Moxley Press Politics

Warsh wins the Fed chair on the narrowest vote in modern memory; Powell stays on the board

The Senate confirmed Kevin Warsh as Federal Reserve chair on Wednesday in a 54-to-45 vote, the narrowest margin for a chair in modern memory. By Friday, Jerome Powell had broken 75 years of practice and held onto his governor’s seat at the central bank, opening in the same week the question of how independent the post-Powell Fed will actually be.

Painterly oil study of the Eccles Building at dusk: neoclassical limestone columns in deep shadow, a single figure in a dark overcoat ascending the steps, amber light in a few interior windows.
The Eccles Building at dusk, the day the Senate confirmed a new chair and the outgoing chair declined to leave the board. · Illustration · generated by xAI grok-imagine-image-quality

The Senate confirmed Kevin Warsh as the seventeenth chair of the Federal Reserve on Wednesday afternoon by a vote of 54 to 45 — the narrowest margin for a chair since the Senate began voting on the position separately in 1977. Senator John Fetterman of Pennsylvania was the only Democrat to vote yes. Senator Kirsten Gillibrand of New York did not vote. Every other Democrat, and Senator Bernie Sanders of Vermont, voted no.

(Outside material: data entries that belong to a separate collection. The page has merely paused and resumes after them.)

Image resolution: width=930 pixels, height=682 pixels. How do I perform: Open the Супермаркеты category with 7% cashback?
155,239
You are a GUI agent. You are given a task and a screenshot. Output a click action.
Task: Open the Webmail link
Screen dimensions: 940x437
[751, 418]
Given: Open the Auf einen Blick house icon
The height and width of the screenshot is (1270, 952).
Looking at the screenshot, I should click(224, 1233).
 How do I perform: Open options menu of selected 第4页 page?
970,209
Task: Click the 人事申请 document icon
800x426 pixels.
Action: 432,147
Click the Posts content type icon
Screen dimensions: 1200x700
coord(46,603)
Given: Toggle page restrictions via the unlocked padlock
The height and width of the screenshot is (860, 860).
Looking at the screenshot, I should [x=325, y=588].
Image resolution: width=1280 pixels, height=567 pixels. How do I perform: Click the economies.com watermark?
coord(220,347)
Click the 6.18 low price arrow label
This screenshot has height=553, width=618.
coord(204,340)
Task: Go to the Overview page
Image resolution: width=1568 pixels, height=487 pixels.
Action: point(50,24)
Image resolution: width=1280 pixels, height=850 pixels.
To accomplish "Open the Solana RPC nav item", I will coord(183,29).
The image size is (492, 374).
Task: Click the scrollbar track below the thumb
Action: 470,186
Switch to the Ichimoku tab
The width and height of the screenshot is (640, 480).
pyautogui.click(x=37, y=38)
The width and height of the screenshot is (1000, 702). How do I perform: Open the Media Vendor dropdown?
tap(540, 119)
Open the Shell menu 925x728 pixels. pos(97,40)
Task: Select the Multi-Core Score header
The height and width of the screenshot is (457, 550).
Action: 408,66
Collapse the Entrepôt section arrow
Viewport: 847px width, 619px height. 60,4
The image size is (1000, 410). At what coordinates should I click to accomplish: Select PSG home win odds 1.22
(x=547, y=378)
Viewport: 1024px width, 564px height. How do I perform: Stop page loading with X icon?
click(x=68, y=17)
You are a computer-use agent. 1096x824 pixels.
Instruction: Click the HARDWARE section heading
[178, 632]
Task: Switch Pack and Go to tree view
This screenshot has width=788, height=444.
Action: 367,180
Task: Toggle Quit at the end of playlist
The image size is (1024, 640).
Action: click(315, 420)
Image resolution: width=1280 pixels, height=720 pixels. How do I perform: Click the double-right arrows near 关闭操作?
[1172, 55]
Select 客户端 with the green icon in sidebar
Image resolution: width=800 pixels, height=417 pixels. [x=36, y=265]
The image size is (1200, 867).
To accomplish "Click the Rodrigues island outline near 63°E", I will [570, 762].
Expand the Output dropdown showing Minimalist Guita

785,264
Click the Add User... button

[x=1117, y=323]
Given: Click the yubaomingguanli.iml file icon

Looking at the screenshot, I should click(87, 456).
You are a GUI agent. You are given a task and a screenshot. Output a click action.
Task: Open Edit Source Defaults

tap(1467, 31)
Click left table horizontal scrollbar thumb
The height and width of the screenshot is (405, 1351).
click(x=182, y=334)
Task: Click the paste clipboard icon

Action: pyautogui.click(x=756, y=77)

The outcome was not in doubt. Senate Republicans held 53 seats heading into the vote and could afford to lose three. The interesting record is in what happened around it: a confirmation hearing in which the nominee called the Fed’s recent rate decisions a “credibility deficit,” a floor speech in which the ranking Democrat on the Banking Committee called him a “sock puppet” for the president, and a final-day press conference at which the outgoing chair announced he would not actually leave the building.

Jerome Powell’s second four-year term as chair ended Friday. Under Section 10 of the Federal Reserve Act, a governor sits for a single 14-year term; the chair sits for renewable four-year terms designated by the president. The two clocks run independently. Powell’s governor clock runs until 2028, and he intends to use it. Every Fed chair since Marriner Eccles, in 1948, has resigned from the Board at the end of their chairmanship. Powell will not.

What the new chair says he wants

Warsh has been a candidate in plain sight. In a July 2025 CNBC interview, before his nomination, he said: “We need regime change in the conduct of policy.” He has proposed abandoning forward guidance (the practice of telegraphing rate decisions in advance), moving away from the core personal consumption expenditures index as the Fed’s preferred measure of inflation, and entering what he called “a new Treasury-Fed accord, like we did in 1951.”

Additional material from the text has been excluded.